Derrick Sangster v. Thomas Hines
703 F. App'x 433
| 7th Cir. | 2017Background
- Sangster pled nolo contendere to state drug and firearms charges after a suppression hearing and was sentenced to prison.
- At the suppression hearing, the state trial judge found the initial entry/search lawful (consent by Sangster’s brother) and that a subsequent full search was authorized by warrant.
- The state court’s adverse suppression ruling was necessary to the prosecution’s case because the evidence was important to conviction.
- Sangster filed a § 1983 suit in federal court claiming the search violated the Fourth Amendment.
- The federal district court dismissed the § 1983 claim on the ground of issue preclusion (collateral estoppel) under Wisconsin law.

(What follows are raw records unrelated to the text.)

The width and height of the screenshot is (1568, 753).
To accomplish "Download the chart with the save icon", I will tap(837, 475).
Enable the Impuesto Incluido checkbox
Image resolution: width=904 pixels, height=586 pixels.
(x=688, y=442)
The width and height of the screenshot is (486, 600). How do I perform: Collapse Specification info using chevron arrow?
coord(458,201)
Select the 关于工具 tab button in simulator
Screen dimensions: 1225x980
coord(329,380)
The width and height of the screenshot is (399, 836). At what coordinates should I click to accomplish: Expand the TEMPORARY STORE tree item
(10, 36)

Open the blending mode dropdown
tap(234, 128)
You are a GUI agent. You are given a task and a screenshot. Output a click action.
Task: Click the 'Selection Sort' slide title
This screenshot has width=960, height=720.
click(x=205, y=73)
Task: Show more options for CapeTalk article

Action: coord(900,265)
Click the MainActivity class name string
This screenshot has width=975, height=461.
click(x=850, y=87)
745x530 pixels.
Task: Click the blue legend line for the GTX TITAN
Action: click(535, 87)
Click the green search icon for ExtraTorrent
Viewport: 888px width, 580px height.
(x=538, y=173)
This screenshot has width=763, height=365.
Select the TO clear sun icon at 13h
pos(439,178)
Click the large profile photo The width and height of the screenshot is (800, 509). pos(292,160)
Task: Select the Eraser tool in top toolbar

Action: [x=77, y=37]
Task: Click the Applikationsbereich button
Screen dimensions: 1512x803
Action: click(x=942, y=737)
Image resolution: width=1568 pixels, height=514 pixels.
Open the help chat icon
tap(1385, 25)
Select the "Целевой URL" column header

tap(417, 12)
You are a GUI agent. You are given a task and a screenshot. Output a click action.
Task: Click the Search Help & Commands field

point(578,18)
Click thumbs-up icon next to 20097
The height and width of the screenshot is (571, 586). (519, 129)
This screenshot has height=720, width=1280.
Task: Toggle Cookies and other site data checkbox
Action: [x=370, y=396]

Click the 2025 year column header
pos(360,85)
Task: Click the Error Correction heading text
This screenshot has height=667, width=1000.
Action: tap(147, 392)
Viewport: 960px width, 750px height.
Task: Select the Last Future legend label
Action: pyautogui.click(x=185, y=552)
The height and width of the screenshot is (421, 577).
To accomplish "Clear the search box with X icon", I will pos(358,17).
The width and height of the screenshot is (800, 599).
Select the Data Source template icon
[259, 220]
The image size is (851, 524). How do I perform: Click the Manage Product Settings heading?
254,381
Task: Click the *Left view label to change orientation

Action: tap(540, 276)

- Sangster appealed, arguing application of issue preclusion would be fundamentally unfair; the appellate court affirmed without holding oral argument.
Issues
| Issue | Plaintiff's Argument | Defendant's Argument | Held |
|---|---|---|---|
| Whether the state-court suppression ruling precludes Sangster’s § 1983 claim | The state-court decision is not fair to preclude federal litigation because of alleged deficiencies (e.g., evidence considered at the hearing) | The suppression ruling was actually and necessarily decided, and applying issue preclusion is fair under Wisconsin law | Affirmed: issue preclusion applies; state judge held a full hearing, made findings, and Sangster had appellate options he did not use |
| Whether plea of nolo contendere negates preclusive effect of prior findings | (Hinted) Plea meant evidence was not used at trial, so prior findings became unnecessary | No Wisconsin authority shows a plea extinguishes preclusive effect; defendants treat prior findings as binding | Court declined to decide; Sangster did not press this issue on appeal, so court limited review to fairness argument |
Key Cases Cited
- Haring v. Prosise, 462 U.S. 306 (dealing with similar issue-preclusion questions in the context of a guilty plea)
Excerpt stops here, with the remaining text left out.